Remote teams live and die by the phone meeting. So how can we prevent death? Channel Rumsfeld. Begin with known knowns of conducting a successful meeting: having a clear agenda, a discussion leader, and ending with a summary. Do those well. Then try out some ideas to address well-known challenges: disengagement, social friction, exclusion, time wastage, and inability to follow what’s going on.
- People on the phone can’t always tell between the two uses of brief silence—a brief pause, and signal for opening the floor for discussion. The speaker can address the issue by signaling the end of speech with a phrase such as ‘I am done.’ A speaker may start the speech by noting: ‘at the end of what I have to say, I will formally open up the floor and go around alphabetically among those whose speakers are unmuted.’
- Having ‘too many’ people = wasting people’s time + disinterested participants. How many is too many? The maximum number of people who can productively engage when everyone is expected to contribute is probably as low as 4–5. What do you do when you have a large team? Divide and conquer. Split people into small teams and share notes.

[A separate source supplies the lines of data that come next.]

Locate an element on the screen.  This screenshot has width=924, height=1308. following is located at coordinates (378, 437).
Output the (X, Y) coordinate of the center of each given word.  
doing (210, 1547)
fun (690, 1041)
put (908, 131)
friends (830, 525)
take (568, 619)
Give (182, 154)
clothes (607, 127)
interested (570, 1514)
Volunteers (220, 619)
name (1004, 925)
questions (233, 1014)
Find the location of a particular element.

- Prevent or Cure Rambling as side effects are the same as above—time wastage and disinterest. If people are having trouble articulating, the discussion leader should take on the responsibility to energetically understand the point people are trying to get at. The discussion leader may also refer the person to the shared document to sketch out the idea and try again.
- Stuff in advance that everyone actually reads is important. Just tell people if you didn’t find time to read + independently think, just opt out (semi-private opt-outs with emails to meeting organizers should be allowed). The job of a meeting is not spoon feeding.
- Keeping people on the same page:
- Visual aids, e.g. slides, are useful in bringing people on the same page.
- Taking notes on a shared screen can also help see people that progress is being made. The document can be shared and that allows others to contribute and organize simultaneously.
Most importantly, avoid meetings when you can. If the aim of meeting = transferring information, it only makes sense to have a meeting < 10% of the times. Alternatives = write out a document, or create a slideshow or a video and send it along.